The hill, which houses the Bastion on the mainland.
And then the four seasonal isles, with their distinct colours.
“The winter storm; golds and reds of autumn; the clear blue waters of summer; and the verdant green of spring.”
As we get closer, the bird dives lower, and we shriek to hold on.
Adarna descends rapidly through the clouds, and I shiver, the skin on my arms gooseflesh.
We emerge through the cold current onto Aistra, and I only have a few moments to survey the temple before the bird lands, sending dirt and snowfall flying.
The smell of scorched bark lingers in the air, and I hold back my nausea as my feet hit the ground.

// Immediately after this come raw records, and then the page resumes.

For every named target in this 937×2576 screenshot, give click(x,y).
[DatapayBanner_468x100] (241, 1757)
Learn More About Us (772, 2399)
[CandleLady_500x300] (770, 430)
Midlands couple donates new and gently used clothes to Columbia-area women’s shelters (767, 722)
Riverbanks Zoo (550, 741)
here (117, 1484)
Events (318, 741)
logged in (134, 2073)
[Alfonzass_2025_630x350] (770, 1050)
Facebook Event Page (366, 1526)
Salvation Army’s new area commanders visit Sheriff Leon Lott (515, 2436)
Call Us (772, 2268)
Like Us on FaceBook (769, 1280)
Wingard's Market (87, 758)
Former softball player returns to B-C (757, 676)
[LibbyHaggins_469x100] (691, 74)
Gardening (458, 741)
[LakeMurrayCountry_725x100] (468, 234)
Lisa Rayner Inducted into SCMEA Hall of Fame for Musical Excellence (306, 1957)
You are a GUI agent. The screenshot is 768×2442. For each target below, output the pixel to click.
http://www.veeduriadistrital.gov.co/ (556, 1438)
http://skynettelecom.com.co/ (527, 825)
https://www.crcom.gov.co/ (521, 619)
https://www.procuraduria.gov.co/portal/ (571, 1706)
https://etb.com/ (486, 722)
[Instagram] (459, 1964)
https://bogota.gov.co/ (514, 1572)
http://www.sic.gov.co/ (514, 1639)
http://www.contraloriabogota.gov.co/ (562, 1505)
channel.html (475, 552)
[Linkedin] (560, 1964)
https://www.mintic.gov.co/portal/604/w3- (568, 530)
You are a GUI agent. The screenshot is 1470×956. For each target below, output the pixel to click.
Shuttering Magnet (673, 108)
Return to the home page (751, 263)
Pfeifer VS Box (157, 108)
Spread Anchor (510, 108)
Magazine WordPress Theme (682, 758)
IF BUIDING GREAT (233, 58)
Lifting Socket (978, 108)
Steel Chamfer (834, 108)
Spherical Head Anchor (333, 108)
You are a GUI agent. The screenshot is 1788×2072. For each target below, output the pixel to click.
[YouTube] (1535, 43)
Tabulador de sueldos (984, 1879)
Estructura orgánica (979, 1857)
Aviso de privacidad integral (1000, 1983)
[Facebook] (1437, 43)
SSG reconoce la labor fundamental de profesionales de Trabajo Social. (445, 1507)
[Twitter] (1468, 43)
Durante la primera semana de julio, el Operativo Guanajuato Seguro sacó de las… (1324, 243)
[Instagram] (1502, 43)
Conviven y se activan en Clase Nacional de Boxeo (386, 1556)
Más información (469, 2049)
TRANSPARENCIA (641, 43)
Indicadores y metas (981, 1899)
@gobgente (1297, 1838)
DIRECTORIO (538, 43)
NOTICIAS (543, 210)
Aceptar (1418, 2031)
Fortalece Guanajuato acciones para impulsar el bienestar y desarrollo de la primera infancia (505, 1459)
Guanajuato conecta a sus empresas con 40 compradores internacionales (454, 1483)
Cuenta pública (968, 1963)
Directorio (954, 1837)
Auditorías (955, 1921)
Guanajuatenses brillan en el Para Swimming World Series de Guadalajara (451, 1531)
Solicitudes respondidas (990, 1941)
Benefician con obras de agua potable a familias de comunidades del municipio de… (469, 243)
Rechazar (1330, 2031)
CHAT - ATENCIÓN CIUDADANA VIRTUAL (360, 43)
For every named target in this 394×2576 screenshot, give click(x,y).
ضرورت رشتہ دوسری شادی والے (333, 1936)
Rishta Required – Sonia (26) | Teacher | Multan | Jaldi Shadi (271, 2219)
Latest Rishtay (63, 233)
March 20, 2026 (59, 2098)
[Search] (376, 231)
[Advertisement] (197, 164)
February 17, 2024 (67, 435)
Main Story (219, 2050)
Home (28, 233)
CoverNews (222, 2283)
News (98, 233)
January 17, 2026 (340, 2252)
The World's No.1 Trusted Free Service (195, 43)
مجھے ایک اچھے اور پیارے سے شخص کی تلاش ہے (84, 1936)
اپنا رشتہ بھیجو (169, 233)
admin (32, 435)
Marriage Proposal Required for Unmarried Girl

I run to the Tree, heedless of everyone and everything else.
The bark is blackened and burned, cracked through the centre like lightning has struck it. The earth where I lay is still disturbed, showing the remnants of my escape.
‘What are you doing here?’
I turn and find Salvacion leaning against an archway. Her face is bruised and swollen, so much so that I recognise her initially by her Seaguardian uniform, which is torn and dishevelled.
‘Salvacion?’ I ask, approaching her. ‘What happened?’
Her eyes are molten as she staggers towards me. ‘How dare you return!’
I turn my body to shield Raina. Then Ris is between us, and Salvacion backs down, light and recognition flooding across her face, and she pulls Ris into an embrace.
‘I never thought I’d see you again,’ she says, then draws away with a groan, clutching her side. ‘What in Aistra is that thing?’ She indicates Adarna, eyeing it warily.